WeiTang114 / MVCNN-TensorFlow

An Multi-View CNN (MVCNN) implementation with TensorFlow.
MIT License
120 stars 67 forks source link

The reason why constant loss #2

Open weiweisunWHU opened 7 years ago

weiweisunWHU commented 7 years ago

Hello Wei, I have prepared the data and trained the models without changing anything. However, I found the loss converging to 3.69. Then I changed initial learning rate but obtaining same converged loss (3.69). Do you know is there any problem? By the way, could you please provide the trained weight? Thanks a lot.

WeiTang114 commented 7 years ago

Could you post your a rendered view image? A possible problem is that you have "grey object on white background". We need "white object on black backgroud".

weiweisunWHU commented 7 years ago

Thank you for your reply! It is one of the rendered images. airplane_0001_004 Did you successfully train this model? Because I find that your FC8 layer is followed by a RELU layer. That's why the model finally outputs a stable value (0).

WeiTang114 commented 7 years ago

Would you try inverting the views so that they have black background? White background would make the activations unstable. You can also try my rendered views: https://drive.google.com/open?id=0B4v2jR3WsindMUE3N2xiLVpyLW8

weiweisunWHU commented 7 years ago

Thank you very much! I successfully trained the model too by using mean-subtraction. Still, I discarded the last ReLU layer. Anyway, Thanks a lot for your kind help.

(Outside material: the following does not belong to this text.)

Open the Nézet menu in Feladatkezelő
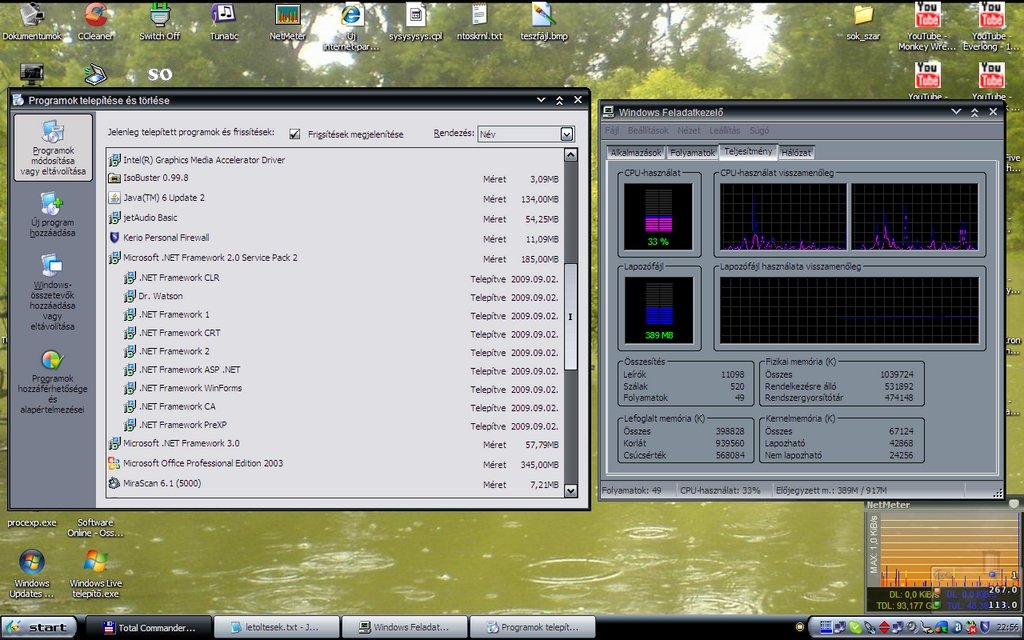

ghost commented 7 years ago

@WeiTang114 I used the rendered views(given by your link) as input and still get a constant loss of approximately 3.69 even after 25 epochs! Could you tell me what might be the issue? Also, is there a way to visualize the loss/accuracy vs epoch?

Thanks!

WeiTang114 commented 7 years ago

@priyam1994

ghost commented 7 years ago

@WeiTang114 Thanks for your reply! I used a learning rate of 0.001 for my training as suggested.

WeiTang114 commented 7 years ago

@priyam1994 Then I'm not very sure what problem it may be. I would see if gradients exploded (in the "distribution" tab in tensorboard), or weights are not initialized well, etc.

weiweisunWHU commented 7 years ago

In my perspective, the learning rate for deep layer (fc layers) should be multiplied by 10. It works for me. I recommend it for you @priyam1994.

ghost commented 7 years ago

@weiweisunWHU Could you tell me how you changed the learning rate only for the fc layers? Additionally, did you train the network from scratch or used the pre-trained model to fine tune? Thank you.

weiweisunWHU commented 7 years ago

@priyam1994 For example: opt1=tf.train.AdamOptimizer(lr*10).minimize(loss,var_list=listvar_update) the var_list should be the variables list of the fc layers.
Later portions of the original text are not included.